Problem =
How many of the lines below hold the word "Expand"? Answer only with the number.

Records supplied =
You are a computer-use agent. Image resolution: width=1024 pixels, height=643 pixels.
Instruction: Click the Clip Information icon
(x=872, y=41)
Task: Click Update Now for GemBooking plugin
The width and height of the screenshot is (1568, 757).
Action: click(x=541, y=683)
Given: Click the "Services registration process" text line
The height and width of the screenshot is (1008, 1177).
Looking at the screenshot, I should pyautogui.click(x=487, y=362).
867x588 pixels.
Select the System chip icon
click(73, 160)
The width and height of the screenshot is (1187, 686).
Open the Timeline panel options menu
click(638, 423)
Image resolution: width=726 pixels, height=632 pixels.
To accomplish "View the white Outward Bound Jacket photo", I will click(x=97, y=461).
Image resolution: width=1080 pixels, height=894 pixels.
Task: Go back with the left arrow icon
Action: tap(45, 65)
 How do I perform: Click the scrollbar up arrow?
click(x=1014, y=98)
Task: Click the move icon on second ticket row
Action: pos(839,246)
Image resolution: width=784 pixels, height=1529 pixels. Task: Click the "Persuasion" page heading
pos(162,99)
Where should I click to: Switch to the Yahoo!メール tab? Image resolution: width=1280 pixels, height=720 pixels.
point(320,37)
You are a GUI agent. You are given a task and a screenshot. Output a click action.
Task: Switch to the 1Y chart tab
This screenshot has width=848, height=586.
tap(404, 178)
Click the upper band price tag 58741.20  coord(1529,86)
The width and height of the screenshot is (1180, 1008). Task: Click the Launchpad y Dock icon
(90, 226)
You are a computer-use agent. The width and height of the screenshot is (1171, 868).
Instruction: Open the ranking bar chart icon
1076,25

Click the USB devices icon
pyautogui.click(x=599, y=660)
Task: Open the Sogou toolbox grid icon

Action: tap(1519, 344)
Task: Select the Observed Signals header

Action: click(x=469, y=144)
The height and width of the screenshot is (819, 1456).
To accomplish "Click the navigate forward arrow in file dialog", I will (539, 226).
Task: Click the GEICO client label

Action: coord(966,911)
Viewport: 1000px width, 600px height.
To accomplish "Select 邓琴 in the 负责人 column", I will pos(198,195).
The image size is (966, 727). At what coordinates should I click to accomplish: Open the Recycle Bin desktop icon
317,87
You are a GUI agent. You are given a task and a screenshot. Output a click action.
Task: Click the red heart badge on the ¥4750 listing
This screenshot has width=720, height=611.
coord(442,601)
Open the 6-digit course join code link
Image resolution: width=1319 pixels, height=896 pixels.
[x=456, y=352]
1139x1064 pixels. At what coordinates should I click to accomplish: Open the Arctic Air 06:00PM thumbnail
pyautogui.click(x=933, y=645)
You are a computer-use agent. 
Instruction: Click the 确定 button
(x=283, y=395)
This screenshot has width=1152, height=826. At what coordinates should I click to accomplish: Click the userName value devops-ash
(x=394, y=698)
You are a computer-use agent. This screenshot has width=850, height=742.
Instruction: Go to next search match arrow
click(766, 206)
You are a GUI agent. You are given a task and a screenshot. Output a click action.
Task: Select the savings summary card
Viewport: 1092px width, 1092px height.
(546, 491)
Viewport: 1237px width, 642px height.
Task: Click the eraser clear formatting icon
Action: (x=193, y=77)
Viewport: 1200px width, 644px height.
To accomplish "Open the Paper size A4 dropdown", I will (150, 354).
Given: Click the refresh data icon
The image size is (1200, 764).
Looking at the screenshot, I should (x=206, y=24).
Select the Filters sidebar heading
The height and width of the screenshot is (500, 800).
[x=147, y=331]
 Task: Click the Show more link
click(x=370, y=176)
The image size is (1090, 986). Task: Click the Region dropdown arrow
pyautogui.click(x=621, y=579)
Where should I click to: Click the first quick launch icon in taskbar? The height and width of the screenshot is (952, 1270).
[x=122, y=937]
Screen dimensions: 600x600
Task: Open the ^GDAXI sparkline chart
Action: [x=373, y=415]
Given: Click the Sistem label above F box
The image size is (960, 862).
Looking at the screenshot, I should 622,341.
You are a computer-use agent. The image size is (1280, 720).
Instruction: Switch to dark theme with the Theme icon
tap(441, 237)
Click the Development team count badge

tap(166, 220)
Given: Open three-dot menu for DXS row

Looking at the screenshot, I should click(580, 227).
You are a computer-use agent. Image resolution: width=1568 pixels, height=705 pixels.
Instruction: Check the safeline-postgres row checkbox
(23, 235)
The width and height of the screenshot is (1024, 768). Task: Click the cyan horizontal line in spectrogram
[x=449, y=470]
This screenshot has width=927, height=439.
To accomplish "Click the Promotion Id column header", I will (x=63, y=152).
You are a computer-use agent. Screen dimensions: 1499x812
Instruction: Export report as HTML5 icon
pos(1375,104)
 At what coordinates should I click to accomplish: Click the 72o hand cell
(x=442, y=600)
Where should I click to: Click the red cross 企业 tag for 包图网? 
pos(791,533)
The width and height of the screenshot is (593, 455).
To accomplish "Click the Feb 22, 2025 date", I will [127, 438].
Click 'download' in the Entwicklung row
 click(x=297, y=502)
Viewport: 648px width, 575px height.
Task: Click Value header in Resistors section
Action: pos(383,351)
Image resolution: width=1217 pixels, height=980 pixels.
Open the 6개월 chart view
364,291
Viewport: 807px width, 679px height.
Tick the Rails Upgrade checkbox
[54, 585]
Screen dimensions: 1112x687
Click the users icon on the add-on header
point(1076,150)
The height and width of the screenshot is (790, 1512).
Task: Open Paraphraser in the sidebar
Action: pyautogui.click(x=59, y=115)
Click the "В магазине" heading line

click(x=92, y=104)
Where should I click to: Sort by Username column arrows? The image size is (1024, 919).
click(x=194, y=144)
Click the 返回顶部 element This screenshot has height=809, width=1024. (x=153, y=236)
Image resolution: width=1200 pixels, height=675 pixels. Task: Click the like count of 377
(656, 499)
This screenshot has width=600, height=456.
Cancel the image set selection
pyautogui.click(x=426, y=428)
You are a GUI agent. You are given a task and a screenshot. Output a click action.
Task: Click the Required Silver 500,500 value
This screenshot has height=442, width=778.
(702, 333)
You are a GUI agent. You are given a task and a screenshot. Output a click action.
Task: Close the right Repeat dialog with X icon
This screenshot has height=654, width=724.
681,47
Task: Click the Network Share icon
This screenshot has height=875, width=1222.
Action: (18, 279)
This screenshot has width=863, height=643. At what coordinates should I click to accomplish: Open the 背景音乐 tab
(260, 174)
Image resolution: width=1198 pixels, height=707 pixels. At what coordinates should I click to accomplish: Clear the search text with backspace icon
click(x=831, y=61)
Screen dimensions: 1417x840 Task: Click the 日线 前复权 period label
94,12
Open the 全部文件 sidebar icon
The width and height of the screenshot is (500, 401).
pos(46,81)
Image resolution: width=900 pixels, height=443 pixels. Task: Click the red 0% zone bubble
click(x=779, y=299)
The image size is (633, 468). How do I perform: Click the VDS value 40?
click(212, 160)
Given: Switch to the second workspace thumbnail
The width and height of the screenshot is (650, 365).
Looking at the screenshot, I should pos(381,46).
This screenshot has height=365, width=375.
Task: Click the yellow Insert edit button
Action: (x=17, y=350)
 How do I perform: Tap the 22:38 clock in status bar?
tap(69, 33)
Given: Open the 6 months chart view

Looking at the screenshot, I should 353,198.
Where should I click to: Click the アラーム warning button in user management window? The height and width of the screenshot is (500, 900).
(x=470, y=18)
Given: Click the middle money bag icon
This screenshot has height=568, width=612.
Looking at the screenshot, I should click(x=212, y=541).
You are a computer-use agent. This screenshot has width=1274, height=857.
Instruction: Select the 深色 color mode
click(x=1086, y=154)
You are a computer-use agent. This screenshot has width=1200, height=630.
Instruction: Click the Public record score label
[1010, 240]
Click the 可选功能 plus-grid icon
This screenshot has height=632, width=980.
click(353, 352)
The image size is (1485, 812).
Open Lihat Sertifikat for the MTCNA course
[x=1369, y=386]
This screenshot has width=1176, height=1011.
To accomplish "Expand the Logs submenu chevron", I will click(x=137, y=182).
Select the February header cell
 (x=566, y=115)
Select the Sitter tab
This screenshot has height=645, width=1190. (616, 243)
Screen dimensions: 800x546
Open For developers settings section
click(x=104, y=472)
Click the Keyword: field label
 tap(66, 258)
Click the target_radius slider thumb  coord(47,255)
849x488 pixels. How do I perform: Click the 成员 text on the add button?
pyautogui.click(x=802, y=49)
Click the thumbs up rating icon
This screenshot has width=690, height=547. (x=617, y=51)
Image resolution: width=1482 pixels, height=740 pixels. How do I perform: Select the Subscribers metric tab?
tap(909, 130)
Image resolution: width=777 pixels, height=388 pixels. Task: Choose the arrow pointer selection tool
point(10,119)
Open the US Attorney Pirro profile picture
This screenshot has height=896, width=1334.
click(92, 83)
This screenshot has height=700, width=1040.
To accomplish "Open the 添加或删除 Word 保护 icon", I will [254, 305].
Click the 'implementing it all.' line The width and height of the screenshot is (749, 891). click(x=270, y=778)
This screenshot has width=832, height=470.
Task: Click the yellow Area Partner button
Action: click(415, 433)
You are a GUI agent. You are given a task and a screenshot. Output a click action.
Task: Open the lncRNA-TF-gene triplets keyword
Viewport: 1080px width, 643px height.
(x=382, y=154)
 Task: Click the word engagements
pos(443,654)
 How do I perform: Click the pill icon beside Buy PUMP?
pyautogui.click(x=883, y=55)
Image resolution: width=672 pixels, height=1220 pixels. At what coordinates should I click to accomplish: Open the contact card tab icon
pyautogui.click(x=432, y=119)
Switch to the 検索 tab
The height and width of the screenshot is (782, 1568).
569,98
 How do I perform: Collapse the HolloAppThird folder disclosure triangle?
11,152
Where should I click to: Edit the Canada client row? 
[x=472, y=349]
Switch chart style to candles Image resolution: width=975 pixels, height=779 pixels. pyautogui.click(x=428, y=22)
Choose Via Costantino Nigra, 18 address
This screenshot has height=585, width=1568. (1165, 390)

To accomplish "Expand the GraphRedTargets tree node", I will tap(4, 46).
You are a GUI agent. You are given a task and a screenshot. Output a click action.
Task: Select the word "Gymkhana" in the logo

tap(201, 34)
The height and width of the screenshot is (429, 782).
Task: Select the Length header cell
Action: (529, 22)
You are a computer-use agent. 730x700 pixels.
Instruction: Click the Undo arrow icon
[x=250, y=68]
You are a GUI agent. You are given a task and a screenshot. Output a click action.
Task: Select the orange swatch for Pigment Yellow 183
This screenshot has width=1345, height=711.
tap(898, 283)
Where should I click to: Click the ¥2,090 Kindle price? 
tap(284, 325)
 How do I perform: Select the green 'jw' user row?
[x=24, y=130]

Task response =
2